Your concern makes a lot of sense. From my perspective, the lesson is “wannabe rationalists easily get politically mindkilled”. Whether you are woke, or alt-right, or libertarian, political allegiance always pushes you towards denying some politically inconvenient parts of reality.
(Different parts of reality are inconvenient for different political tribes; so you can still ignore one part of reality and feel intellectually superior to those differently politically mindkilled people who ignore a different part of reality. I suppose this is how Shaw felt.)
Or more generally, contrarians are also gullible as fuck, only about different things than the majority.
For example, my sympathies are roughly on the libertarian side, but I obviously notice it is often libertarians talking nonsense on topics like global warming or covid. Because those are exactly the parts of reality that are inconvenient for libertarians: where an isolated individual effort achieves practically nothing, and a collective action is needed to solve the problem. How inconvenient!
(And similarly, it is inconvenient for a socialist when Soviet Union… or Venezuela turns out to be a disaster. Oh wait, this is not true socialism, because nothing ever is. Similarly, North Korea is inconvenient for a neoreactionary; but don’t worry, North Korea is not a true family-owned state, because nothing ever is. Heredity of traits is inconvenient for the woke. Evolution is inconvenient for the religious. Etc.)
Yes, it is possible. But I believe there is a middle ground where FDA is not destroyed completely, only the rules are changed, so that something not being approved by FDA (yet) is not a complete obstacle, or perhaps there are different levels of “approval” and some of them are granted rather quickly.
But whatever you do (whether you call yourself a rationalist or not), you should keep looking at the reality, evaluating new data, and sometimes changing your opinion.
It might also have been the case that a tour of Russia organized by Stalin indeed showed Shaw a bunch of towns that got extra food delieveries right before Shaw entered the town.

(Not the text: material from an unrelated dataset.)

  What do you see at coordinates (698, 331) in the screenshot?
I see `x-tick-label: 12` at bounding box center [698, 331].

Shaw then neither spoke Ukranian nor Russian and was likely dependend on a Soviet translator to talk with the peasants.
His problem might have been that he believed the evidence that Stalin carefully selected for him to be representative of the situation.

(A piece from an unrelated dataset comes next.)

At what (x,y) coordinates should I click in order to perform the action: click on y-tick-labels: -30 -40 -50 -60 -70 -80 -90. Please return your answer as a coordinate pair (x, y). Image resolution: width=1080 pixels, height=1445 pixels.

The holodomor denialism seems very similar to lab leak denailism. Lab leak denailism is also about trusting in certain authorities because you agree with them in your philosophical worldview and then accepting their cherry-picked and manipulated evidence.
With Omicron potentially escaping from South African labs, the lab leak denailism might even be more deadly. Avoiding holodomor denialism in the West wouldn’t have prevented or ended it. On the the other hand getting rid of lab leak denialism would have increased biosafety protocols.